• **Work instruction**: Restate every record exactly as it is written, while omitting the pictures it holds.

• **Records shown**:
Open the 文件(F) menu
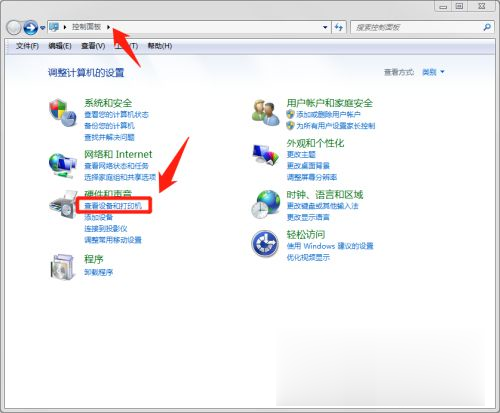The width and height of the screenshot is (500, 413). 27,46
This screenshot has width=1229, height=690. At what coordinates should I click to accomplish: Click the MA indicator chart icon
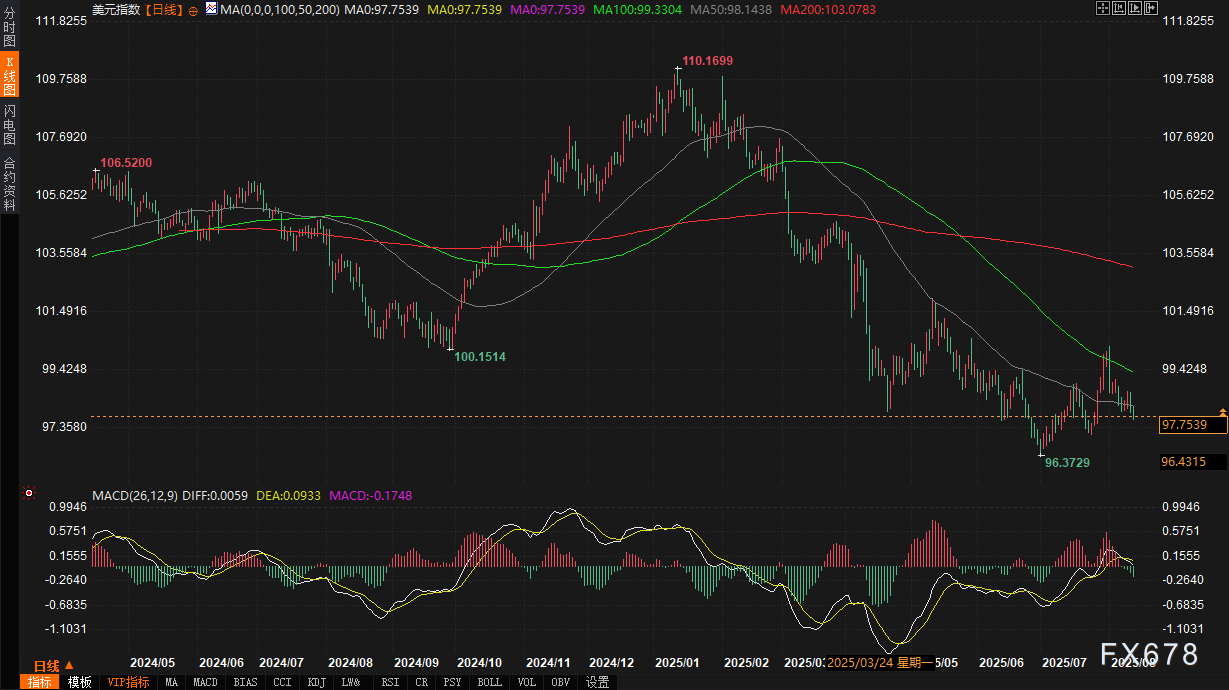(x=211, y=8)
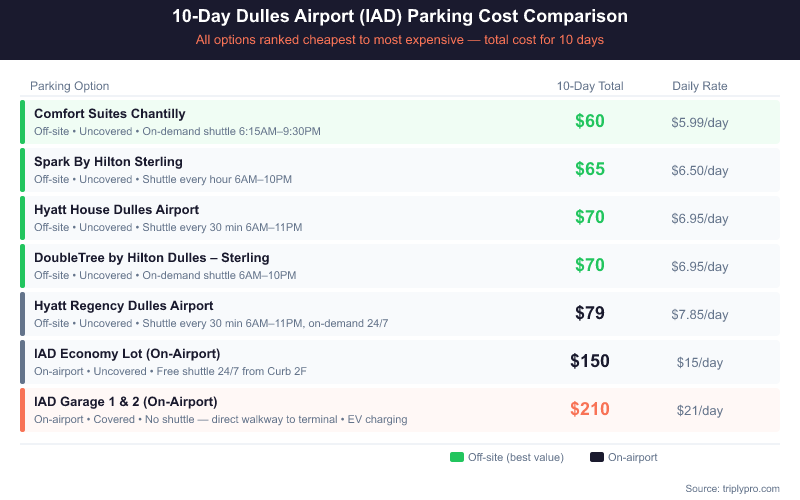Click DoubleTree by Hilton Dulles – Sterling
This screenshot has width=800, height=500.
pos(151,258)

• **Solution to this task**:
Open the 文件(F) menu
The width and height of the screenshot is (500, 413). 27,46
This screenshot has width=1229, height=690. At what coordinates should I click to accomplish: Click the MA indicator chart icon
(x=211, y=8)
Click DoubleTree by Hilton Dulles – Sterling
This screenshot has width=800, height=500.
pos(151,258)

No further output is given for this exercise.